Kiah Easton
Kiaheaston1999@gmail.com
Yes, Journalists should be trained at displaying news objectively. Sometimes objectivity is necessary, examples include breaking news and stories that lack sufficient information and therefore require simplistic objective reporting. However other than in select situations and simplistic stories, pushing for more objectivity or the idea that all news should be objective causes negative effects for Journalism and society.
Especially in today's information climate Journalists can't just tell the facts when information is so readily available through the internet. Journalists need to go further, interpreting, analyzing, and producing a diverse range of perspectives on the facts and information that is most likely already available to readers.
The idea of pure objectivity being a goal in journalism is relatively new in terms of the life and history of journalism. As mentioned in Why Journalism Shifting Away From Objectivity Journalism has never been centered around the idea of objectivity and many Journalists praised for excellence in Journalism worked to challenge injustices, clearly a non-neutral effort.

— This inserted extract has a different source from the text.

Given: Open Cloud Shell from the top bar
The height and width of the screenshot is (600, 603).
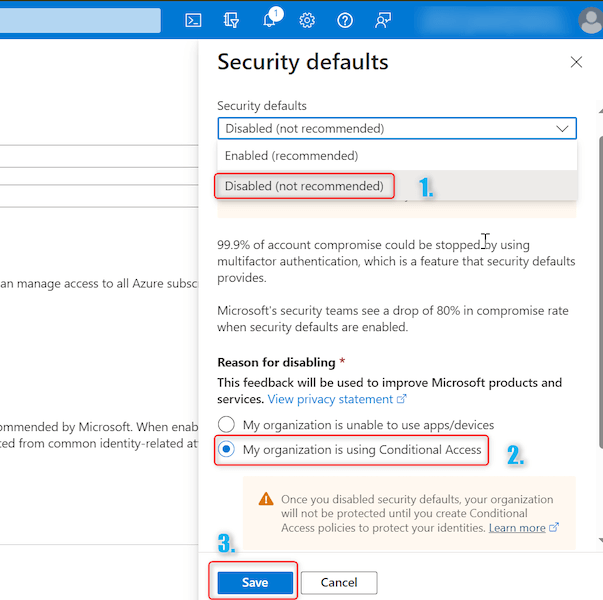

Journalists have too much power to improve society's quality of life to remain objective. As noted in Re-thinking Objectivity by the Columbia Journalism Review, objectivity has the potential to make us as journalists and people living within a society passive to the news rather than "aggressive analyzers and explainers of it."
One of the main functions of Journalists is to check power and work towards improving the status of our country. Objectivity does inform readers of "facts" but it does not provide analysis and interpretation leaving readers with little true perspective. Focusing less on objectivity allows the discovery of varied truths that dispersed can improve understanding. Michael Bujega's quote in Re-thinking Objectivity sums this "Objectivity is seeing the world as it is, not how you wish it were." Often times objective reporting is an excuse for maintaining the status quo rather than trying to improve things.
Hi Kiah!
ReplyDeleteThis blog post was very insightful. I never really thought about objectivity in journalism as a potential threat to the industry. It is so important to be as factual as possible in stories but it is important to be diverse in reporting and allow for the experiences of others to be shared. I agree with your point: if journalists claim to be objective and don't deliver on that promise, journalism could lose its credibility all together.